Extracted records:
# # #
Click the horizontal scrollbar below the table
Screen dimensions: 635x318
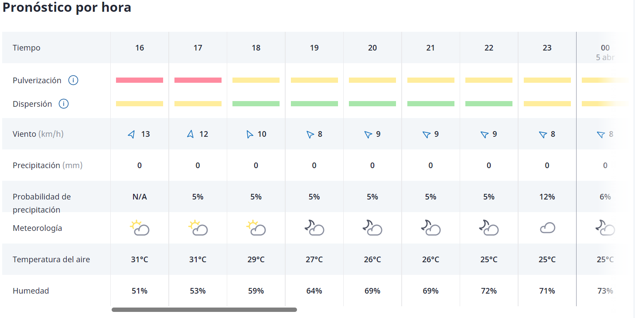[x=204, y=310]
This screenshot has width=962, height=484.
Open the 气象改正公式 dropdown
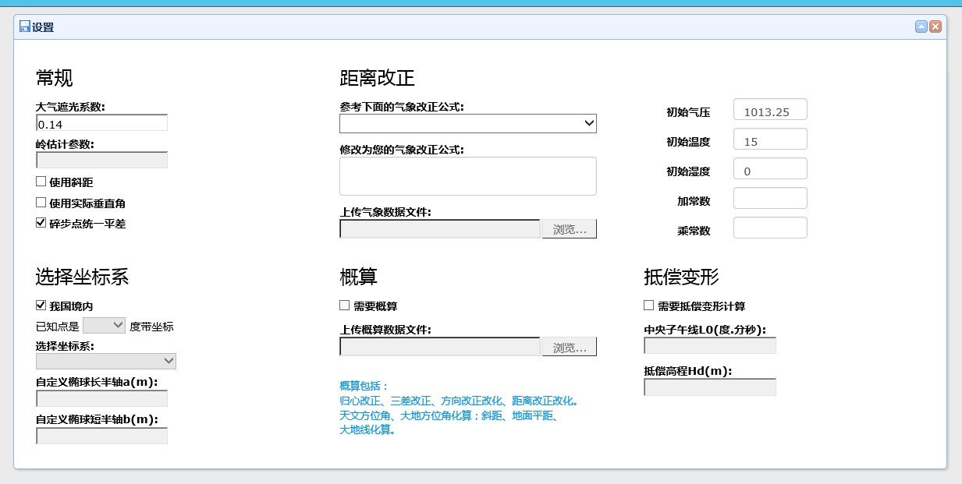(467, 123)
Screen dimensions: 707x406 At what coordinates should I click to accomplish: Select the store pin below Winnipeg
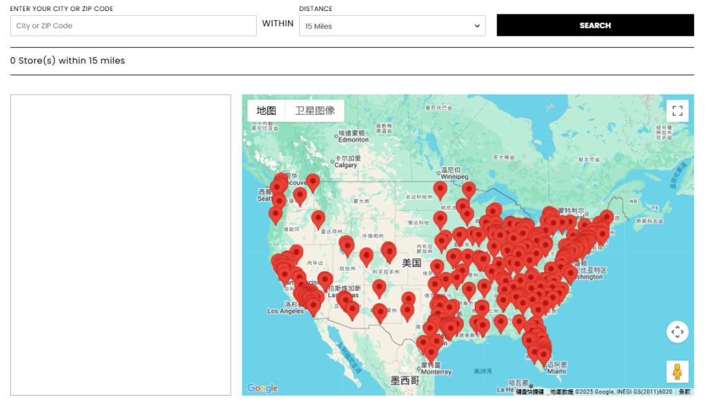[440, 189]
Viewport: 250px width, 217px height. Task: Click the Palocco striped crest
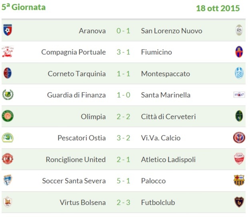[x=239, y=180]
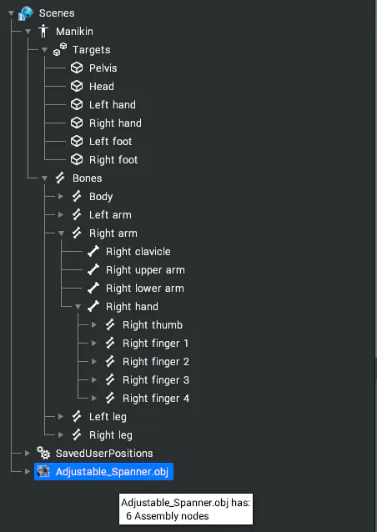Select the Head target item
The width and height of the screenshot is (377, 532).
tap(102, 86)
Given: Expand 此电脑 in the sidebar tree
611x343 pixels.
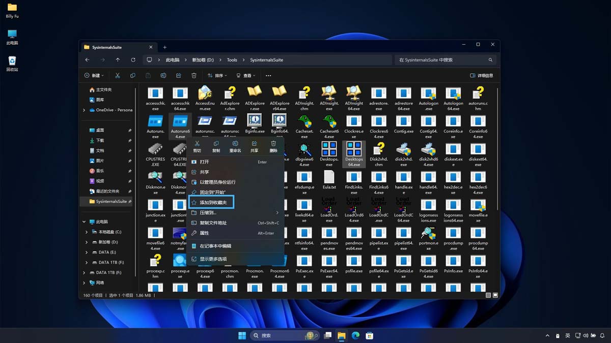Looking at the screenshot, I should [83, 222].
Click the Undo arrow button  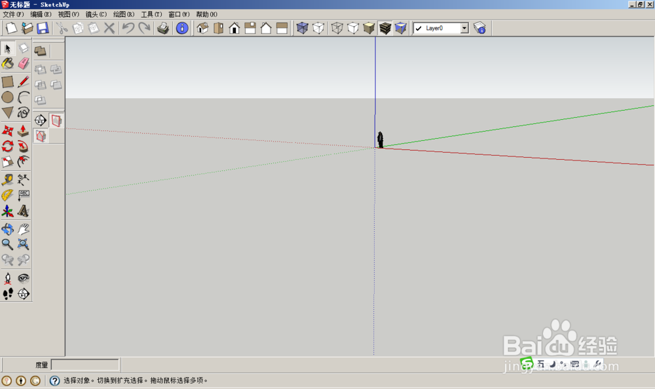(x=128, y=28)
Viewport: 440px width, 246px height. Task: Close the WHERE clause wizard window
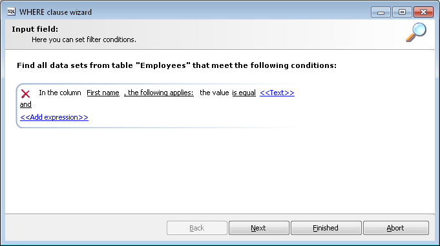pyautogui.click(x=423, y=12)
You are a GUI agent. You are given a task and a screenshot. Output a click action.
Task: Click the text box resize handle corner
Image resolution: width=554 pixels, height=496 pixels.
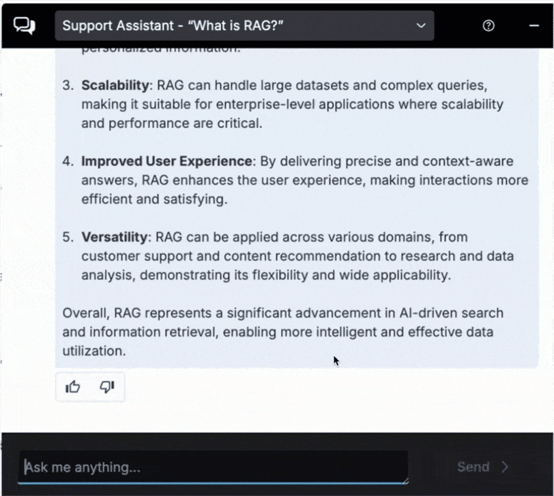(405, 480)
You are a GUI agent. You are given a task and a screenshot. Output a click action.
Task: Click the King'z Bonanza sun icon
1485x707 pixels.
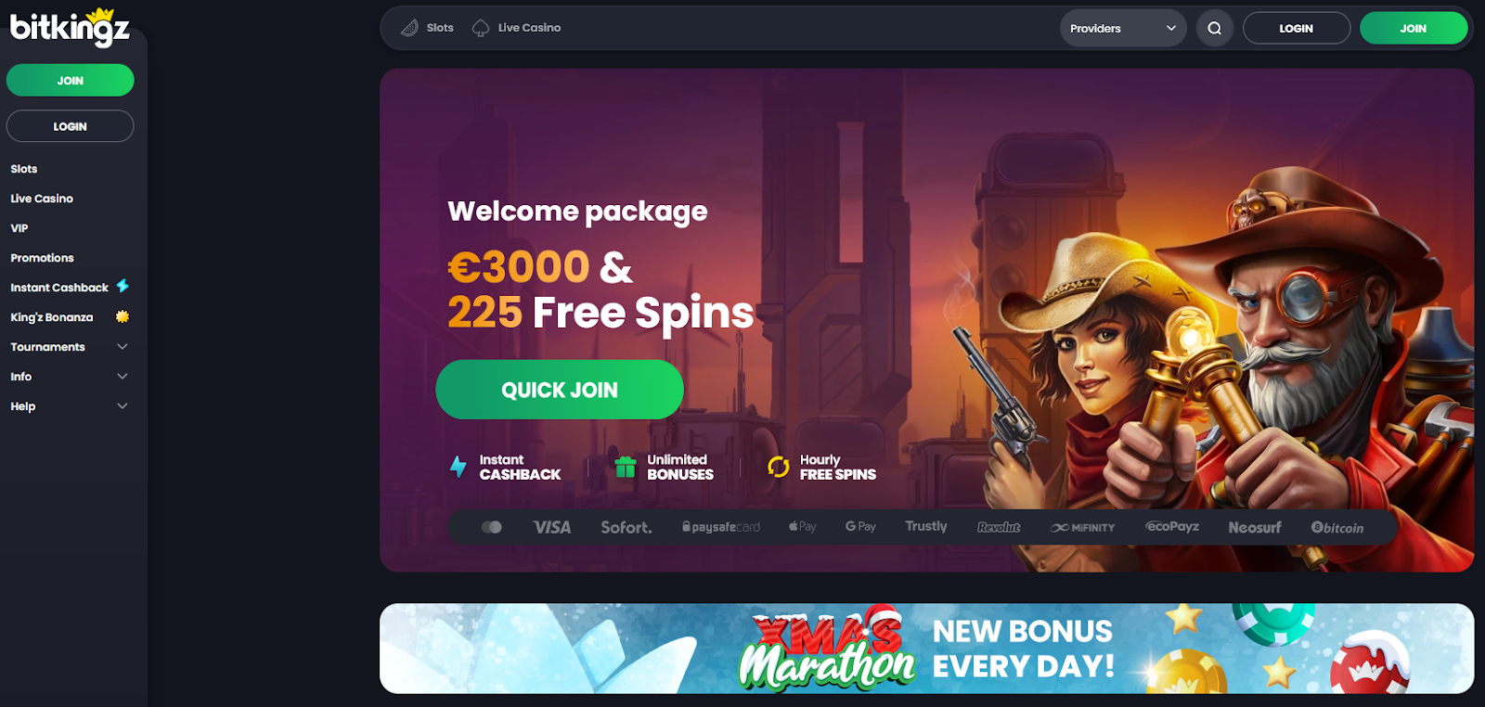coord(122,316)
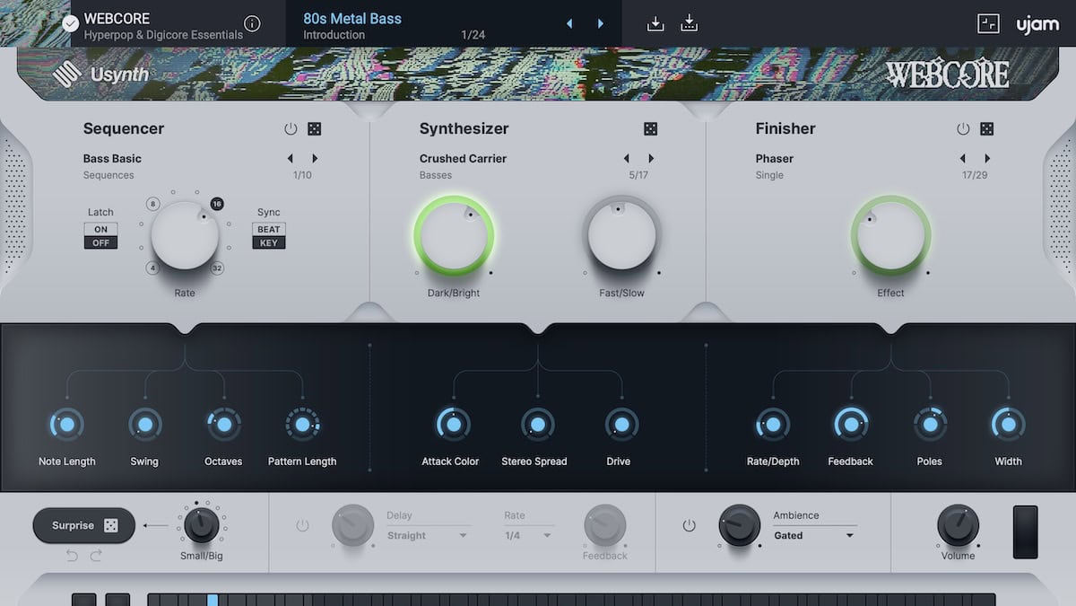Viewport: 1076px width, 606px height.
Task: Randomize the Sequencer with its dice icon
Action: point(315,129)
# # #
• Task instructions:
Only the lines from the line with "Task: Click the King'z Bonanza sun icon" through the end of the records belong in your copy. Repeat them exactly, without pictures.

• Reply to the task:
Task: Click the King'z Bonanza sun icon
1485x707 pixels.
coord(122,316)
Viewport: 1076px width, 606px height.
Task: Randomize the Sequencer with its dice icon
Action: point(315,129)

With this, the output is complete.